可愛い女の子に起こされたうえ、気持ちのいい空。普通なら、爽やかな朝とでも言うべきところだが、
「気持ち悪い朝だよ」
当たり前だが、地獄から舞い戻った頼人の気分は爽快とは程遠い場所にあった。
そう、あのあと何度イブキと戦っただろうか。いや、戦ったというよりも殺されただろうかの方が正しいだろう。まだ心臓や頭、首に、イブキが振るった刃のあの冷たく容赦ない感覚が残っている。

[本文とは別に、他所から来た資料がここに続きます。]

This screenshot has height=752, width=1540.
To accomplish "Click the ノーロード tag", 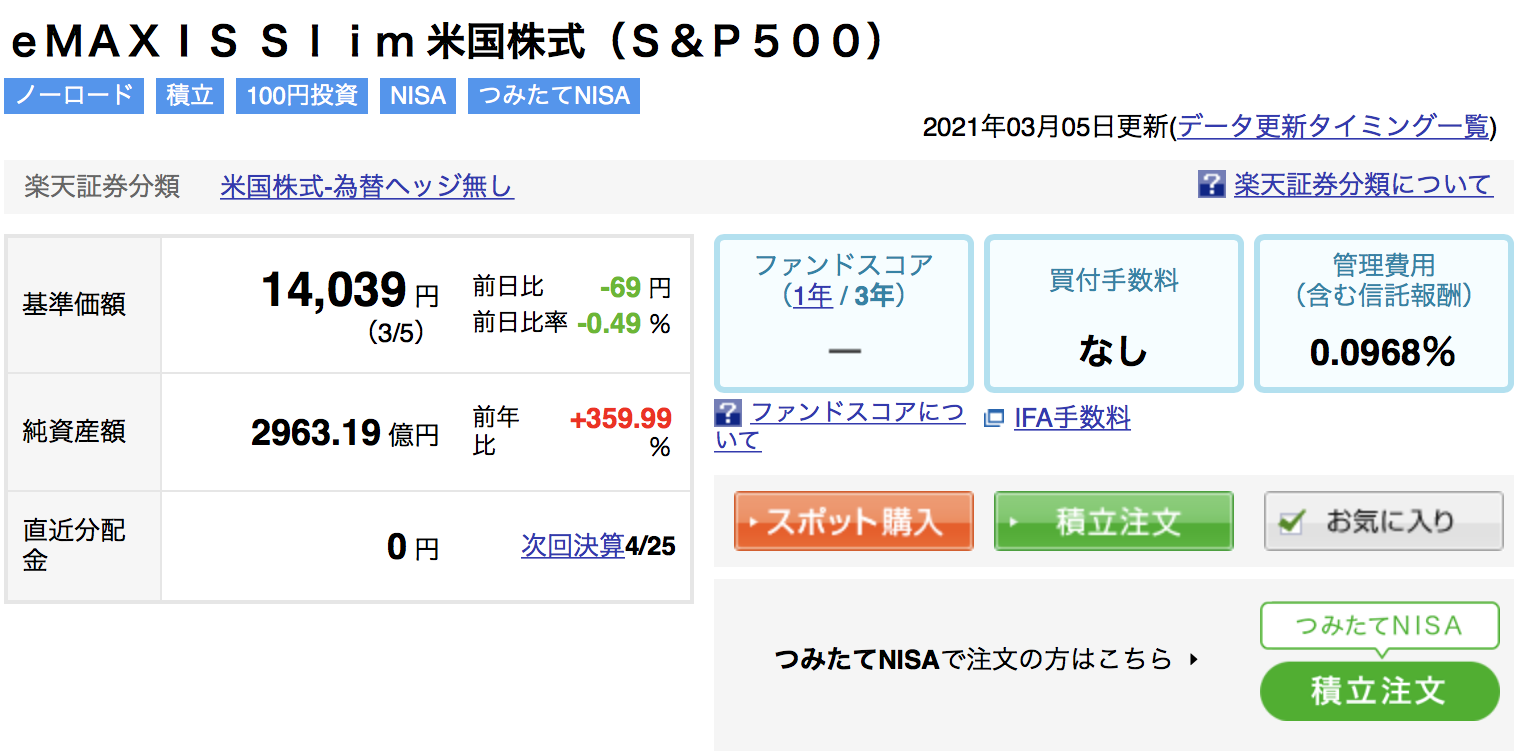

昨日の今日だ。過ぎた時間はたった七時間ほど。だが、頼人にとってはその限りではない。昼夜の概念がない地獄でイブキと戦い、どれだけ戦い続けたのか。終わらないはずの殺戮は一週間以上続いたような気がしたが、時計を見る限りそれはいつものように体感だけ。
それでも、地獄にいる時間を通算すれば、間違いなく一生分はあるだろう。
首筋を撫でる。一瞬手のひらにべっとりとした血が見えたような気がしたが、やはりそれは錯覚だった。
「……あいつを倒せば、こんな生活ともおさらば出来るのか?」
そう独り言ちて、頭を振る。もしそうであったなら、成就への過程は過酷という言葉ですら生半なものとなるだろう。イブキはそれこそ一生勝てそうにも相手だ。本当に地獄から解放される条件がそれなら、死ぬまで地獄めぐりが続くことになるだろう。
根拠はないが、なんとなくそうなのだろうなと思いつつ、頼人は滅入った気分で着替え始める。
そして思い出す。食堂に行けば、保乃から昨日の答えを訊かれるのだろうか、と。
「…………」
ふと、頭の中にイブキに言われた言葉が蘇る。あの男の言われた通りにするのは随分と癪だが、自分の腹は、すでに決まっていた。